▶ _ABOUT THIS TASK_
In the material below, find the line that contains "Instruction: Click the search magnifier icon" and the line that contains "Task: Click the @", then write out exactly those two lines and everything between them.

Start of STUDY MATERIAL

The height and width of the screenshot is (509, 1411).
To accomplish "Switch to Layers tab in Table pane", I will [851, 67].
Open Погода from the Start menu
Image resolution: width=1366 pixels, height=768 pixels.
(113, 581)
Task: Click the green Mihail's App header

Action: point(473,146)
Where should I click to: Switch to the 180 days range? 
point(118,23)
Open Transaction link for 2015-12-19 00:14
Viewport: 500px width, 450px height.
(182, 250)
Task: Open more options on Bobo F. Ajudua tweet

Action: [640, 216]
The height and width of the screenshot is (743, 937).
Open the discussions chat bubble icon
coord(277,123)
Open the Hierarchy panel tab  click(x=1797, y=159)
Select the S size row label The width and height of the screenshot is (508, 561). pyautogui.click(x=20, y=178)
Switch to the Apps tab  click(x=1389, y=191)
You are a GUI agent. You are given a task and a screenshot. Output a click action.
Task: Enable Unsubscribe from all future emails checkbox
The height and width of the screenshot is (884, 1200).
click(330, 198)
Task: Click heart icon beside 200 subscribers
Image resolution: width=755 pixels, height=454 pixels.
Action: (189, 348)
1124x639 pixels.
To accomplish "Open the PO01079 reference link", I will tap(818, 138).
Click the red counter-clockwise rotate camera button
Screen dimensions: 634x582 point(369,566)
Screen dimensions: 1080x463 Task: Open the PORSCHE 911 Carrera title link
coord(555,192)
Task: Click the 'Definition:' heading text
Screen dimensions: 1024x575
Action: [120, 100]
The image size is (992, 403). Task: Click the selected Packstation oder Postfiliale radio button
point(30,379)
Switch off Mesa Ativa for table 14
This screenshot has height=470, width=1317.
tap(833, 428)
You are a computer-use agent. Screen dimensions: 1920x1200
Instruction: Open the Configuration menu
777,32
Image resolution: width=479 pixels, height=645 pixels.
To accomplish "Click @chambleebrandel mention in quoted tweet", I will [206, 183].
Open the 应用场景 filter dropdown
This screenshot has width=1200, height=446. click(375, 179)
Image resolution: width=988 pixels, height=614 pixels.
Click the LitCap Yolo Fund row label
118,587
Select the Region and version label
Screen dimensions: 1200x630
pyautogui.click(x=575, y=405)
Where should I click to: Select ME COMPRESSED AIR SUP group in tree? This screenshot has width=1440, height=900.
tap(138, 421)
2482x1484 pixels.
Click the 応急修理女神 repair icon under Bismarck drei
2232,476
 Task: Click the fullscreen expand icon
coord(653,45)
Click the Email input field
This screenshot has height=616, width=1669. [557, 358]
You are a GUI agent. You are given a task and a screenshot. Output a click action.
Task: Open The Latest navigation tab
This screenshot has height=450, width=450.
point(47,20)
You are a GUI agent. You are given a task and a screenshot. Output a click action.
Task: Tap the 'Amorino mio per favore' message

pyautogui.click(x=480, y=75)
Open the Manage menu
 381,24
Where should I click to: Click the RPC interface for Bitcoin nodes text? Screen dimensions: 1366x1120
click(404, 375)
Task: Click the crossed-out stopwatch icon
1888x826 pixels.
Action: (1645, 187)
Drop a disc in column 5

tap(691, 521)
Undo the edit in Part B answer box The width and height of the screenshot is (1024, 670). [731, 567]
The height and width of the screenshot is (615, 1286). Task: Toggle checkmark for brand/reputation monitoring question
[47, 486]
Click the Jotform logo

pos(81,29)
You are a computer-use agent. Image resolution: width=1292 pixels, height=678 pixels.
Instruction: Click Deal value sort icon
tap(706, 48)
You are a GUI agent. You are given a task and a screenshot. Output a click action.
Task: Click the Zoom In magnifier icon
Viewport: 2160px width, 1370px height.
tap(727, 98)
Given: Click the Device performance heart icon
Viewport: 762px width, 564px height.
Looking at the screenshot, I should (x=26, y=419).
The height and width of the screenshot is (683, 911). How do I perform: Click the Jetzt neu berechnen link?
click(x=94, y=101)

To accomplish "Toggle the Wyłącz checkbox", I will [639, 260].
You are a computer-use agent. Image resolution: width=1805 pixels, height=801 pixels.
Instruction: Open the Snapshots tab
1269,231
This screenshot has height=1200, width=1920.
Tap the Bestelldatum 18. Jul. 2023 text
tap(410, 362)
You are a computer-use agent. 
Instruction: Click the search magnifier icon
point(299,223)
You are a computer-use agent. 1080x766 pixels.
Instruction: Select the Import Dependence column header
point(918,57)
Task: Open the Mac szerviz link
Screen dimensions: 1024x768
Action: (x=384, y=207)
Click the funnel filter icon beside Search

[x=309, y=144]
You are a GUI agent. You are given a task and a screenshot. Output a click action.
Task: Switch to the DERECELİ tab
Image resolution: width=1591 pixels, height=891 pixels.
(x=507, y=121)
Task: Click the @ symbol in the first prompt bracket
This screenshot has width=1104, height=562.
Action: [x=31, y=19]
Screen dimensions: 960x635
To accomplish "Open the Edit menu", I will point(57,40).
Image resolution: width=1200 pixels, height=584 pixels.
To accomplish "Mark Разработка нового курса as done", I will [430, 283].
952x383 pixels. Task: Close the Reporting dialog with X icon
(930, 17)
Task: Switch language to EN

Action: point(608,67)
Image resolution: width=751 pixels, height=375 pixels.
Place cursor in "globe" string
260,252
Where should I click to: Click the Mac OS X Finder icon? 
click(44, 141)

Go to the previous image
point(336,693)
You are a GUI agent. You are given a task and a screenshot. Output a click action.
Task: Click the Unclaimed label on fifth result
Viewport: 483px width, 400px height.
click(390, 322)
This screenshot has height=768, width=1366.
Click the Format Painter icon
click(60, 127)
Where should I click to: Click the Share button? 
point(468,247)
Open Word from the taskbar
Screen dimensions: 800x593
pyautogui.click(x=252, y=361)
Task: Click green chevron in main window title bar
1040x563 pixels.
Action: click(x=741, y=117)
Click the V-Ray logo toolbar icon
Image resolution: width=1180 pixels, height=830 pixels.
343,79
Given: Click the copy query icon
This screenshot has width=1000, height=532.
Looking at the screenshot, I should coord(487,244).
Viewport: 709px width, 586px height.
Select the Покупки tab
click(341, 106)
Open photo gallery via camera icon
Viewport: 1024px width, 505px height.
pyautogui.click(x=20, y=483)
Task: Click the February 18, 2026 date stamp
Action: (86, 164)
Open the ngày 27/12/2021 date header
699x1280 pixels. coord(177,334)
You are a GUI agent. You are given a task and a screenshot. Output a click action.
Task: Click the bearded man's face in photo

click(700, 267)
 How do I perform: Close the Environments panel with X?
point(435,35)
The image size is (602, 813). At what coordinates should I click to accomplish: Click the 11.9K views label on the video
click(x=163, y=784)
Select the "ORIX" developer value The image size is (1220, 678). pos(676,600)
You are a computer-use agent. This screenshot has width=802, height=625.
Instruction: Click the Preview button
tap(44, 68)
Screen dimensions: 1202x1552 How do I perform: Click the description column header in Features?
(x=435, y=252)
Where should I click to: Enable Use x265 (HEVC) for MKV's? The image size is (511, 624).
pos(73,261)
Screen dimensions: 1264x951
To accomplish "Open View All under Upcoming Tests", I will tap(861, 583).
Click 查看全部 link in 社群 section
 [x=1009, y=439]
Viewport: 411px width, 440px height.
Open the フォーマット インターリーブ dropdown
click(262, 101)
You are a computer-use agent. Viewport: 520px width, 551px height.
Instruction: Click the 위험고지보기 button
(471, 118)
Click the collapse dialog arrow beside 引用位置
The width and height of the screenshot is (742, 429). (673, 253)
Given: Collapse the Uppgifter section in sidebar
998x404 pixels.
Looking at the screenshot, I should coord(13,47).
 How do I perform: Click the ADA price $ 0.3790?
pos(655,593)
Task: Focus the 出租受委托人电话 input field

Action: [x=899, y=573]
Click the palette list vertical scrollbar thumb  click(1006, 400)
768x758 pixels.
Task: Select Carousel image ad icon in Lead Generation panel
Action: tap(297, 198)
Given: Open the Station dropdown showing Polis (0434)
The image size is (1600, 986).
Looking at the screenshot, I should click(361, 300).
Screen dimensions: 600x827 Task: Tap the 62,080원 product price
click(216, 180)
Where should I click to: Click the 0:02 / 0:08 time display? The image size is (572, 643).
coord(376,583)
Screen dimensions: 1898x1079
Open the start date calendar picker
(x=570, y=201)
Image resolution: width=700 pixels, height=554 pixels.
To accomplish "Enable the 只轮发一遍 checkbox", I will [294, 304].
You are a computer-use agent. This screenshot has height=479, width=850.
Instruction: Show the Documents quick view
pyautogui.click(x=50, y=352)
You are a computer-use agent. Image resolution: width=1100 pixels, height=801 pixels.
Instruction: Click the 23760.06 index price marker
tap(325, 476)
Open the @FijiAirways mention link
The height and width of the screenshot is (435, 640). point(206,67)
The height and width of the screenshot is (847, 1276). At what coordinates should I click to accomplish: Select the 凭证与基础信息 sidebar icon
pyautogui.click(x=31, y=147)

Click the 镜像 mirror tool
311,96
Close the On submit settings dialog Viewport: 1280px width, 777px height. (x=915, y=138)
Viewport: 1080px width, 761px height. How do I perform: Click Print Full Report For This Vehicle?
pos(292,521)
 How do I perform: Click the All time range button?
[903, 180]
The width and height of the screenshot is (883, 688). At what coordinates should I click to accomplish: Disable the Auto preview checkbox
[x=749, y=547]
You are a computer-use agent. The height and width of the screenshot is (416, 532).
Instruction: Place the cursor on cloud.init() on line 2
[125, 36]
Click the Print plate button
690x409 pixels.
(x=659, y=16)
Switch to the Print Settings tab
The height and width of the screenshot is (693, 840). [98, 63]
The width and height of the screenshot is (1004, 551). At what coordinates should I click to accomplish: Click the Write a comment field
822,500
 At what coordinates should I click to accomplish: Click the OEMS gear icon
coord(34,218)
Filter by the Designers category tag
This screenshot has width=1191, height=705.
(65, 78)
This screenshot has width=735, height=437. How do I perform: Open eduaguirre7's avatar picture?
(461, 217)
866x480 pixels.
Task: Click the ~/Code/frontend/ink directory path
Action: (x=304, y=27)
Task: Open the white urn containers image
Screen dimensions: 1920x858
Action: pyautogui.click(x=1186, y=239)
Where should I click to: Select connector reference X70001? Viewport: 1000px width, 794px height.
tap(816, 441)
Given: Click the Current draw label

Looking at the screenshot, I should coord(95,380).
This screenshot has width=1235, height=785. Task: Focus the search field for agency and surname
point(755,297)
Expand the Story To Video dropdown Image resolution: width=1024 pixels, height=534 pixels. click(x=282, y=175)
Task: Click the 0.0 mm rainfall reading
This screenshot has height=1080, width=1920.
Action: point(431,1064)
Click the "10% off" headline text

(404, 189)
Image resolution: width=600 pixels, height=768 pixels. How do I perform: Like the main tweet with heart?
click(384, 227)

End of STUDY MATERIAL

▶ _RESPONSE_
Instruction: Click the search magnifier icon
point(299,223)
You are a computer-use agent. 1080x766 pixels.
Instruction: Select the Import Dependence column header
point(918,57)
Task: Open the Mac szerviz link
Screen dimensions: 1024x768
Action: (x=384, y=207)
Click the funnel filter icon beside Search

[x=309, y=144]
You are a GUI agent. You are given a task and a screenshot. Output a click action.
Task: Switch to the DERECELİ tab
Image resolution: width=1591 pixels, height=891 pixels.
(x=507, y=121)
Task: Click the @ symbol in the first prompt bracket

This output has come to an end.